She frowned, trying to find the right words.

“His domain. Most of us project our domains, but his is an anchor. It doesn’t follow his body, or if it does, it’s exceptionally slow. I’m not sure how it works, exactly—and I suspect that’s a closely guarded secret—but he does not give chase outside of his domain. He stakes out a position, and he holds it.”

Kaede thought about that. Could she take advantage of it and just attack the adjacent encampments? No—just because he didn’t move, didn’t mean his army wouldn’t. He was a rock. An obstacle in the way of her progress, even if he stayed right where he was.

“I need to remove him. This stalemate can’t go on forever, and we can’t make any more progress as long as he’s holding such a critical point.”

Yumi nodded slowly.

“He’s well placed. I was surprised by Yan De’s inexperience at first, but he’s obviously no fool. He knows strategy, but it’s...shogi.”

“Shogi?”

Kaede knew the game of shogi, of course, but she wasn’t sure what her master meant.

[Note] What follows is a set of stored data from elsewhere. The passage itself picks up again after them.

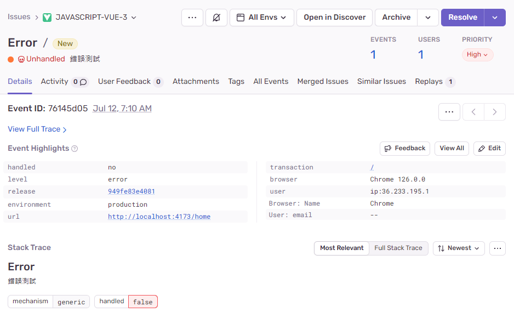This screenshot has height=312, width=514.
Task: Click the event actions ellipsis button
Action: (449, 112)
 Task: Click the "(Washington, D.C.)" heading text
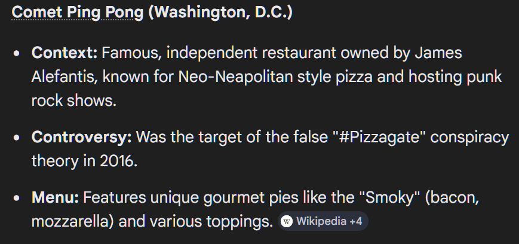(220, 13)
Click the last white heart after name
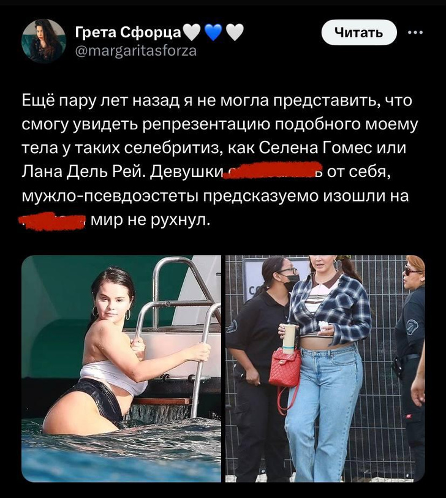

“It’s predefined rules, tested strategies, a limited board. Simulation and theory. He plays his pieces well, and he knows how to read the board, but real wars aren’t like that. You broke the rules once with your opening attack, and he wasn’t prepared for it.”

“But now he’s adjusted to it.”

“Yes, but he’s still playing shogi. The rules have changed, and still he plays under the assumption that they will not change again.”

She turned to meet Kaede’s eyes.

“Nobody is invincible, Kaede. Real wars do not have boards, pieces, or rules. If you are to defeat Yan De, you must do as you always have. Challenge his expectations. If he presents you an unbreakable wall—break it! If you face an immovable object...”

Yoshika understood. She bowed gratefully to her master.

“Thank you for your wisdom, master. I believe I know what I have to do.”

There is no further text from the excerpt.